Ephrin signalling controls brain size by regulating apoptosis of neural progenitors
Mechanisms controlling brain size include the regulation of neural progenitor cell proliferation, differentiation, survival and migration1, 2. Here we show that ephrin-A/EphA receptor signalling plays a key role in controlling the size of the mouse cerebral cortex by regulating cortical progenitor cell apoptosis. In vivo gain of EphA receptor function, achieved through ectopic expression of ephrin-A5 in early cortical progenitors expressing EphA7, caused a transient wave of neural progenitor cell apoptosis, resulting in premature depletion of progenitors and a subsequent dramatic decrease in cortical size. In vitro treatment with soluble ephrin-A ligands similarly induced the rapid death of cultured dissociated cortical progenitors in a caspase-3-dependent manner, thereby confirming a direct effect of ephrin/Eph signalling on apoptotic cascades.
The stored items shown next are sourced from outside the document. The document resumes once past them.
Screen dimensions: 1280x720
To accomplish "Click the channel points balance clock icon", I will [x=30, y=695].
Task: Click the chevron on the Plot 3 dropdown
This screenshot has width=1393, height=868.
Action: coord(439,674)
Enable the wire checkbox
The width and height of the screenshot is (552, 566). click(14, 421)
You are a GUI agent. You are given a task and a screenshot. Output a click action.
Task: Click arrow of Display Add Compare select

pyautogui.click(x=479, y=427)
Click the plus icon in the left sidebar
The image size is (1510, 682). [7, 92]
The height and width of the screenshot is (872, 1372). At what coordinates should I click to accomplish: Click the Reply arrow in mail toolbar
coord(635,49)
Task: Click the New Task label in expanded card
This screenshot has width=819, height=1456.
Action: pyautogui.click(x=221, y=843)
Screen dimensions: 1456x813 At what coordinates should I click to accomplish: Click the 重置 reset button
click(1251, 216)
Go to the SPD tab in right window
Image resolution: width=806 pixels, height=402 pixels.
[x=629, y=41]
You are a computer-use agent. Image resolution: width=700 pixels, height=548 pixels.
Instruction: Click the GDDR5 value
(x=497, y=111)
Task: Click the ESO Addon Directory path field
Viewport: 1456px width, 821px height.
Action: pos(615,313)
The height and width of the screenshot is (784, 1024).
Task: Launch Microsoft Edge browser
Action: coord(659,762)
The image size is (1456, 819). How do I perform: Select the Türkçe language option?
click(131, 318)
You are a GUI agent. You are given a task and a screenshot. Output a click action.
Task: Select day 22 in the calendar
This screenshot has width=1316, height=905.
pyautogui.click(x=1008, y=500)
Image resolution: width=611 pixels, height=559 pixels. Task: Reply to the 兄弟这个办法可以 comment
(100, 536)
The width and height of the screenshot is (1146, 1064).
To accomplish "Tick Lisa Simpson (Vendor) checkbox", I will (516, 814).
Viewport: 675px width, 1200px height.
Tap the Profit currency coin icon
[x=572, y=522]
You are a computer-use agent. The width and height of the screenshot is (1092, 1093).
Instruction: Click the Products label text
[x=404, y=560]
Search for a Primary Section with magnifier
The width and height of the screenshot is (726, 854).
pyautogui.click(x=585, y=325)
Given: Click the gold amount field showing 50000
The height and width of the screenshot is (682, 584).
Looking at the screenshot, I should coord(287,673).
Conversely, in vivo loss of EphA function, achieved through EphA7 gene disruption, caused a reduction in apoptosis occurring normally in forebrain neural progenitors, resulting in an increase in cortical size and, in extreme cases, exencephalic forebrain overgrowth. Together, these results identify ephrin/Eph signalling as a physiological trigger for apoptosis that can alter brain size and shape by regulating the number of neural progenitors.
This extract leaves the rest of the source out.